Did you not learn that ALL premises in a syllogism have to be true objectively?
 

Link

Veteran Member
Premium Member
Address the OP, I am not tolerating the side-track ad hominem thing you trying to do dude.
 

McBell

Unbound
That you "don't see it that way" is your problem.

Premises in logic have to be true. Every part of them. Look at premise 4, you refer to a God as if it exists, and from that you conclude a God exists. THAT is illogical. You don't understand logic.

You can't string a list of beliefs together and think it's logic. EVERY premise has to be factual and true FIRST!
Only if the conclusion is to be considered sound.
Conclusions can be valid, but not sound.

Not that I am saying his is either.
 

Link

Veteran Member
Premium Member
First you stated it was invalid, now you saying all premises have to be true.

An argument to be valid, doesn't have to have all arguments true.
To be sound, it does.

Which one are you stating first. Is it invalid or is valid but not sound.

And if the latter, tell me which premise is not true so we can discuss it.
 

Link

Veteran Member
Premium Member
Only if the conclusion is to be considered sound.
Conclusions can be valid, but not sound.

Not that I am saying his is either.

The validity is actually very clear. So let's decide first, what is potential invalid about the argument?

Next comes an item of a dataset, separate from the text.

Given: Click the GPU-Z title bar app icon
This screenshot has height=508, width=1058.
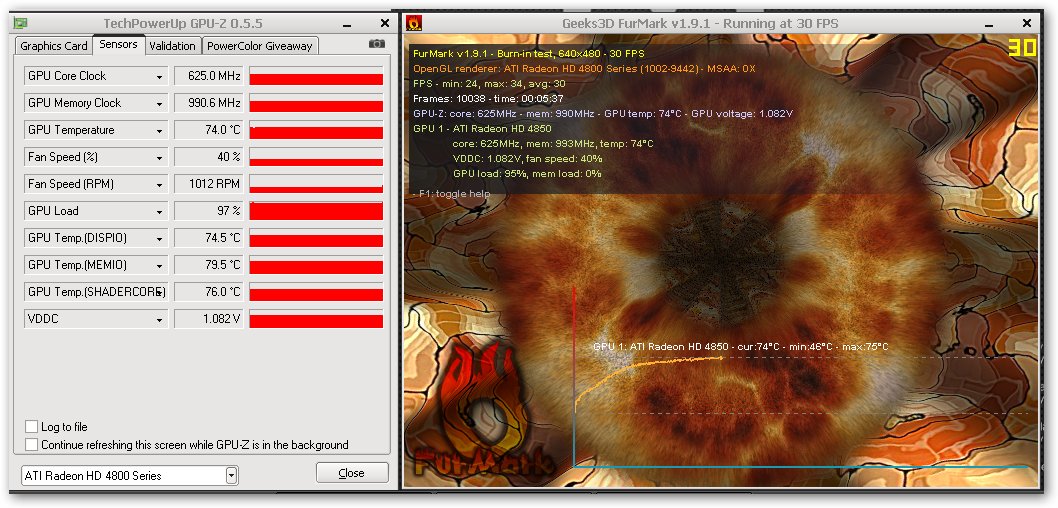Looking at the screenshot, I should [20, 23].
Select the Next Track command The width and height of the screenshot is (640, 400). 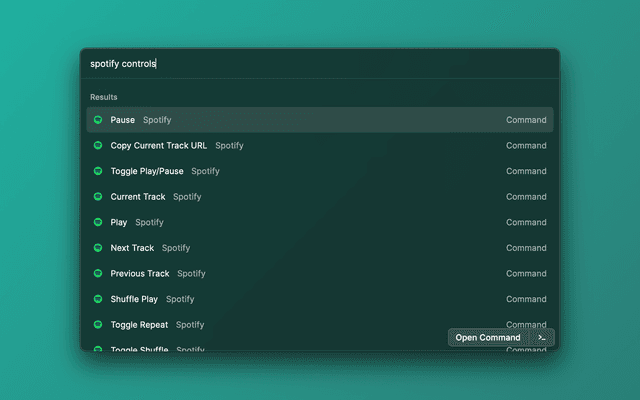[x=132, y=248]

Then we can discuss which premises you guys doubt and need elaboration for if it's valid.
 

McBell

Unbound
First you stated it was invalid, now you saying all premises have to be true.

An argument to be valid, doesn't have to have all arguments true.
To be sound, it does.

Which one are you stating first. Is it invalid or is valid but not sound.

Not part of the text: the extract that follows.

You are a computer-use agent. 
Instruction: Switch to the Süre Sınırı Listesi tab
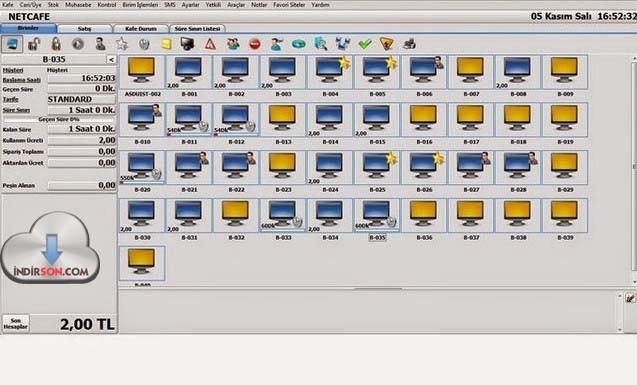pos(197,29)
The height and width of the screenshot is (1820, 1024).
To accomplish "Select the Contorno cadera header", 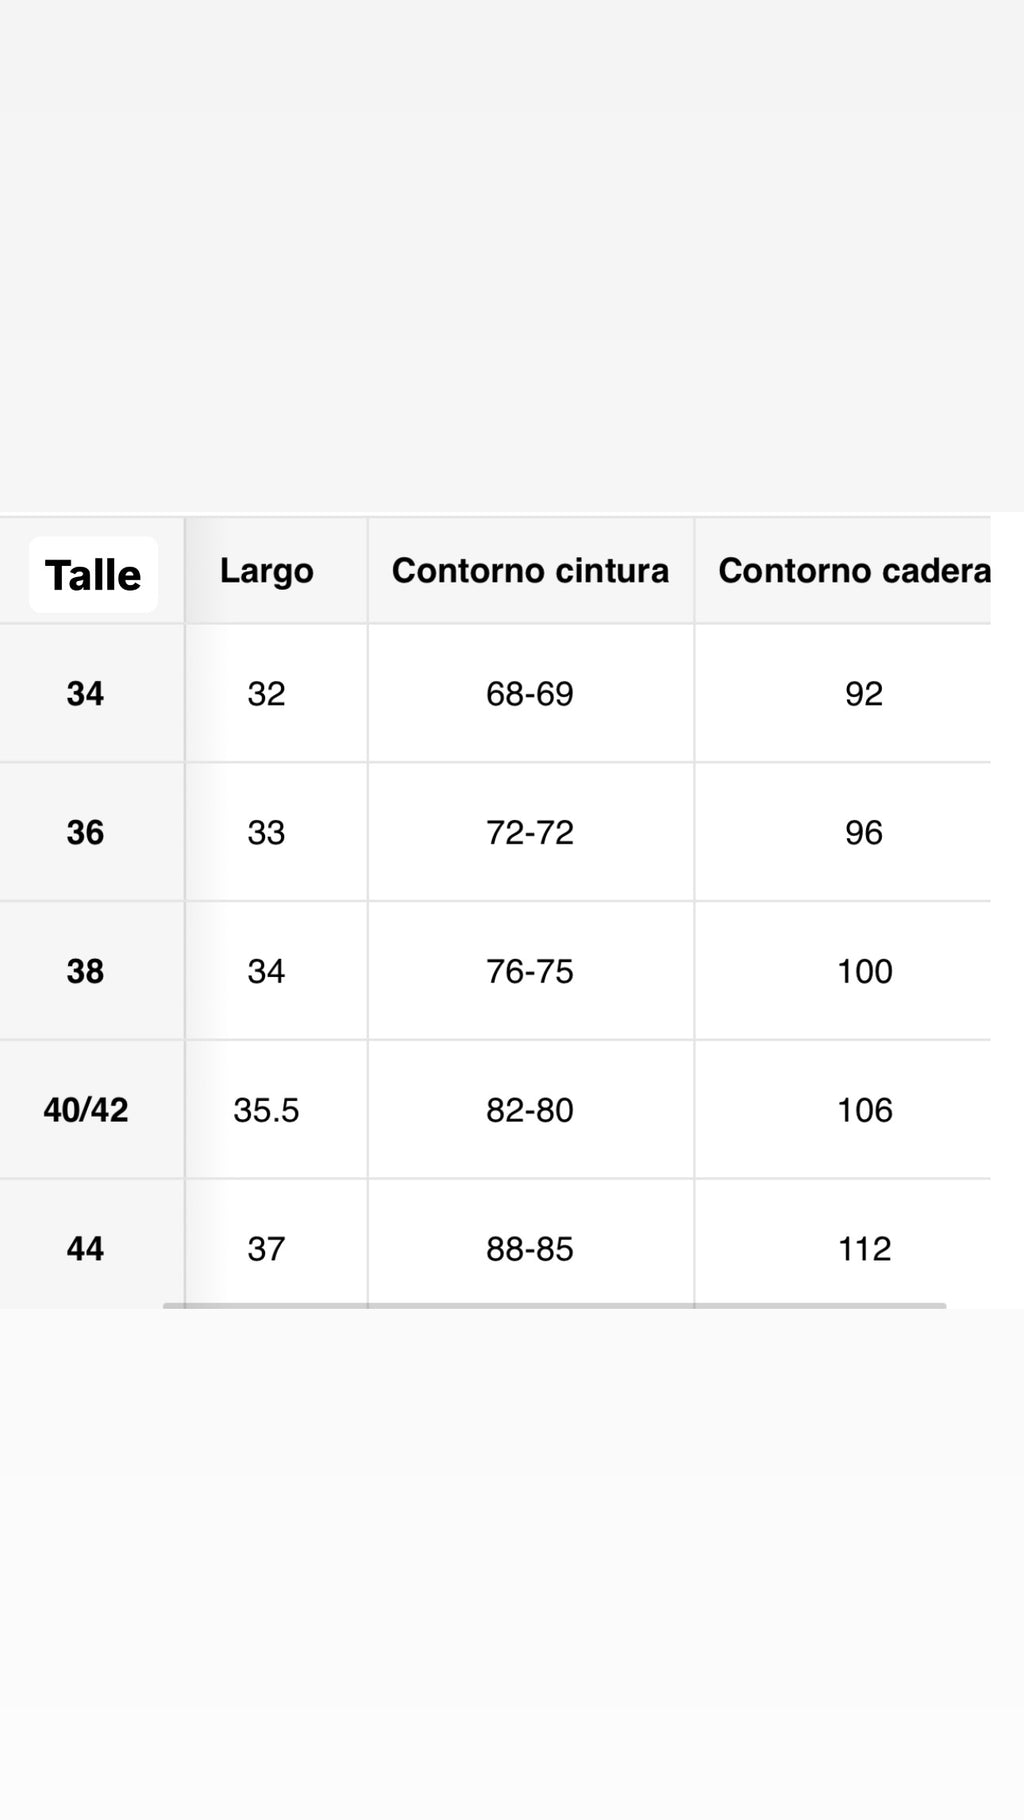I will pos(854,571).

And if the latter, tell me which premise is not true so we can discuss it.
Your fist premise is not true.
Your value is not absolute.
No ones is.
 

Link

Veteran Member
Premium Member
He is addressing the OP.

YOU are the one who started the tangent by trying to pat yourself on the back.

He says I don't understand logic, etc, trying to make it as if I don't know anything about logic. He was trying to side-track it.
 

McBell

Unbound
The validity is actually very clear. So let's decide first, what is potential invalid about the argument?

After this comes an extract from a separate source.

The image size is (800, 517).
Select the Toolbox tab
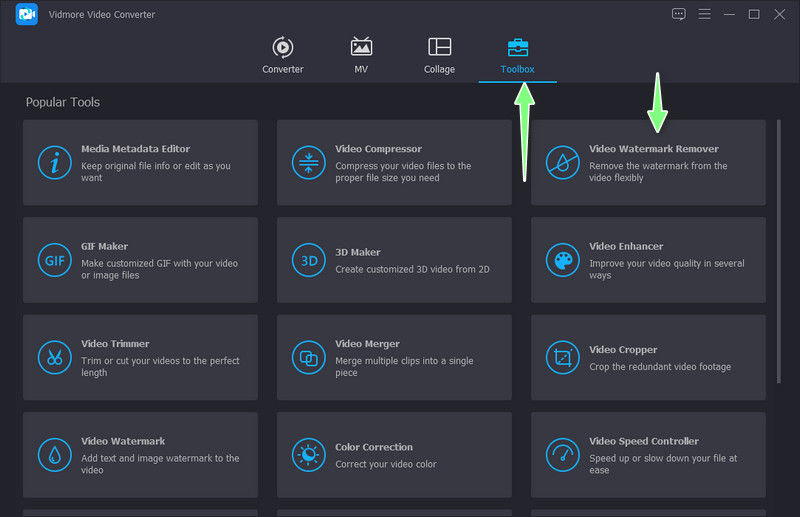(518, 55)
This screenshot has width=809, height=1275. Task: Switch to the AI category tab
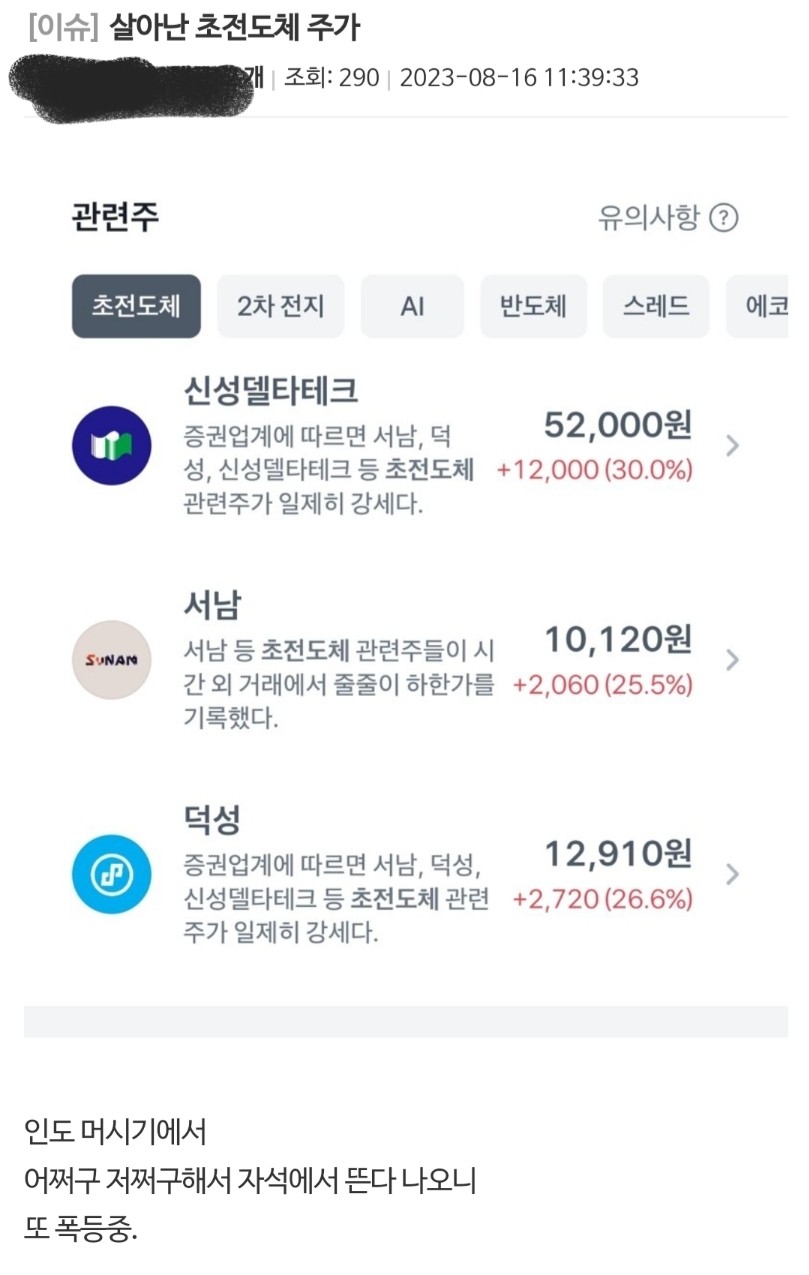[x=412, y=306]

Then we can discuss which premises you guys doubt and need elaboration for if it's valid.
My VERY FIRST post in this thread is pointing out that your value is not absolute.
 

Link

Veteran Member
Premium Member
Your fist premise is not true.
Your value is not absolute.
No ones is.

Okay you made a claim, but I already elaborated why the first premise is true. So if you can address that, so we can work from there, it would be appreciated.